O Agir curtiu da minha cena, produziu uns beats, deu-me aquela moral. Só sei que ele disse, ‘Cookie, queres vir no estúdio?’ E pull up, fomos. Ele fez uns beats com que eu me identifiquei bastante. Teve muitas pessoas que deram hate no que toca ao Agir me dar apoio, essas pessoas não queriam que o Agir me desse apoio. Vi tweets de pessoas a dizer, ‘ah, porque é que o Agir está a dar apoio na Cookie se há pessoas que cantam melhor que ela e têm mais talento?’ E eu na minha cabeça estava, ‘ok, tu podes ter talento, mas tu não precisas de tentar apagar a minha luz para tu brilhares, porque se for para tu brilhares, vai chegar a tua hora, então deixa-me brilhar e fica no teu canto’.”

MATERIAL FORNECIDO:
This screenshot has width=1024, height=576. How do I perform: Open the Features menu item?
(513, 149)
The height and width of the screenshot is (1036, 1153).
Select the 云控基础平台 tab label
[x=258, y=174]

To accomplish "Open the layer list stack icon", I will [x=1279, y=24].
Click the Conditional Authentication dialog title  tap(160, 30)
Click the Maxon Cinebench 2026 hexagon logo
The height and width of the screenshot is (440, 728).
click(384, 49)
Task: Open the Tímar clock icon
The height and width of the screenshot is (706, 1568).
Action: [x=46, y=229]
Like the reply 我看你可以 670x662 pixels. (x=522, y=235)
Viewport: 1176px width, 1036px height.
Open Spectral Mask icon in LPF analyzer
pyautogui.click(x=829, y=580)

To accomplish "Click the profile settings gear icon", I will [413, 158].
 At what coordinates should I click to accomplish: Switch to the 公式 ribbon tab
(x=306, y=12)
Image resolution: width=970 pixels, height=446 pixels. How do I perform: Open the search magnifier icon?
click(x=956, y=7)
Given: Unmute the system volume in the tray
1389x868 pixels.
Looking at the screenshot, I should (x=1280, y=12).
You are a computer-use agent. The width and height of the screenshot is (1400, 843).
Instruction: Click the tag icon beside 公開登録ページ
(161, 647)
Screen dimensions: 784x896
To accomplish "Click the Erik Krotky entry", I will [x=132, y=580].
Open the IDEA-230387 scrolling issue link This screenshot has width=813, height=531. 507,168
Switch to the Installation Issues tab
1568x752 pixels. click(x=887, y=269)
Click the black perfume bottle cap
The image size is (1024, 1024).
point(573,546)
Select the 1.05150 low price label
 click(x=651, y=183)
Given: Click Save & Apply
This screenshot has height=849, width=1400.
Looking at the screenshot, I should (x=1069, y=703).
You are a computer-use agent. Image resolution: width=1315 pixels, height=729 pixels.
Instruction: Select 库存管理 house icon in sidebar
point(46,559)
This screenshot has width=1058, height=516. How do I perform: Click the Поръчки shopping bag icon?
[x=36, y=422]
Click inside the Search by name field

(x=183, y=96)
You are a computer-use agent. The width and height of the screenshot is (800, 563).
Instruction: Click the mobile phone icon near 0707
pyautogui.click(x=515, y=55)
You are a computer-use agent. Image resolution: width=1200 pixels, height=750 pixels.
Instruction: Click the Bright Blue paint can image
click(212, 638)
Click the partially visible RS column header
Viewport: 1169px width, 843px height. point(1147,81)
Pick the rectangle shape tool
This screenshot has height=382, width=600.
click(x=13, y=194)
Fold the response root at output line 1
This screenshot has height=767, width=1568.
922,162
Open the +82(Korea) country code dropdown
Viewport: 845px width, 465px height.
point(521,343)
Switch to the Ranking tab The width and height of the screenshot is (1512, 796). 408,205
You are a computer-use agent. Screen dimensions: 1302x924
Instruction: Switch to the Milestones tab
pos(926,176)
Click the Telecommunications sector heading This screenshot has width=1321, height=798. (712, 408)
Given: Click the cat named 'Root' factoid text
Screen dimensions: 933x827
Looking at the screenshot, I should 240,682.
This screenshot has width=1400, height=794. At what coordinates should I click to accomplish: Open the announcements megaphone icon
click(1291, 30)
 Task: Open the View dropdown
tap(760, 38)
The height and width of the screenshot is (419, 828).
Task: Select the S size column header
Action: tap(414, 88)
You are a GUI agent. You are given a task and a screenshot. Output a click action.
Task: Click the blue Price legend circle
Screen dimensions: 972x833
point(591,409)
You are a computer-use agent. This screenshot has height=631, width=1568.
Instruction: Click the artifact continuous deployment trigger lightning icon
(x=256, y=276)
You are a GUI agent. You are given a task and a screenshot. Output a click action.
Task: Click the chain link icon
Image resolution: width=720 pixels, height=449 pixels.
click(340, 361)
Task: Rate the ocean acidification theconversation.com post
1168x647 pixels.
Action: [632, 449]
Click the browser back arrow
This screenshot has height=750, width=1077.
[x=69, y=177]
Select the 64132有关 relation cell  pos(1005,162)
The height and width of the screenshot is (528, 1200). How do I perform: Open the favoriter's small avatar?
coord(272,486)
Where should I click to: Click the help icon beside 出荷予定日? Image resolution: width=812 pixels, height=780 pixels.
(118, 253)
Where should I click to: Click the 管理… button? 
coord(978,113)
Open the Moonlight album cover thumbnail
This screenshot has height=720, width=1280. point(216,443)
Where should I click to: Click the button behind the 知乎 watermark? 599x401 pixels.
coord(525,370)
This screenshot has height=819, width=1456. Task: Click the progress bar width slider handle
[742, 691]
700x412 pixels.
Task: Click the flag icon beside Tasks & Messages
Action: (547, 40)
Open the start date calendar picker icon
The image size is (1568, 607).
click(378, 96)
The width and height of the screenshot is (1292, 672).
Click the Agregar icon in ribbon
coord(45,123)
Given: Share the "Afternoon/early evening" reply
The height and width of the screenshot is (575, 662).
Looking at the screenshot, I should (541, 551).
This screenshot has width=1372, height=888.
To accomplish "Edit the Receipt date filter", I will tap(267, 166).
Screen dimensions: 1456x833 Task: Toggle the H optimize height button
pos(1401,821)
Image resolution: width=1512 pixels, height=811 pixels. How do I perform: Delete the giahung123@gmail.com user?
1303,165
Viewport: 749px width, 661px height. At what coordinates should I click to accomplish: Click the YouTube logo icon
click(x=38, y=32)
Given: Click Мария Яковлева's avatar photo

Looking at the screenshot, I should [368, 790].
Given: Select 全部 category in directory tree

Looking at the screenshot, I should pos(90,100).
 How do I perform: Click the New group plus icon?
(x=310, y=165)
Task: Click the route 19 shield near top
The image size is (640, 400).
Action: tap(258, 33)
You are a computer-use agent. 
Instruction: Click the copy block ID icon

INSTRUÇÕES:
(1) Passa para inglês esta frase do excerto sobre a Cookie e o Agir: "Ele fez uns beats com que eu me identifiquei bastante."
(2) Escreve a parte seguinte do excerto sobre a Cookie e o Agir, a partir do ponto onde acaba.
As linhas são material à parte, sem relação com o excerto.

TAREFAS RESOLVIDAS:
(1) He made some beats that I really identified with.

(2)
Antes do tema que já leva cerca de 50 mil visualizações no YouTube, houve “Enemies Aplaudem” e “Putiana“, uma “brincadeira” que acabou por ser o início de algo mais sério:

“Eu só tomei a decisão [de começar a cantar] no ano passado, mas desde 2017 que fazia uns vídeos a cantar de leve [risos]. Depois apagava porque tinha vergonha. Eu na altura fazia Vines, então as pessoas não me levavam muito a sério — sempre fui assim engraçada nas músicas –, mas no ano passado foi quando decidi realmente começar a fazer a sério: comecei a dar assim uns freestyles no Instagram e as pessoas começaram a partilhar. E disseram-me, ‘Cookie, porque é que não começas mesmo a cantar? Força, tens potencial’. E eu, ‘why not? Vou seguir o meu sonho.’ [Risos] Foi assim que eu saí da caixinha.”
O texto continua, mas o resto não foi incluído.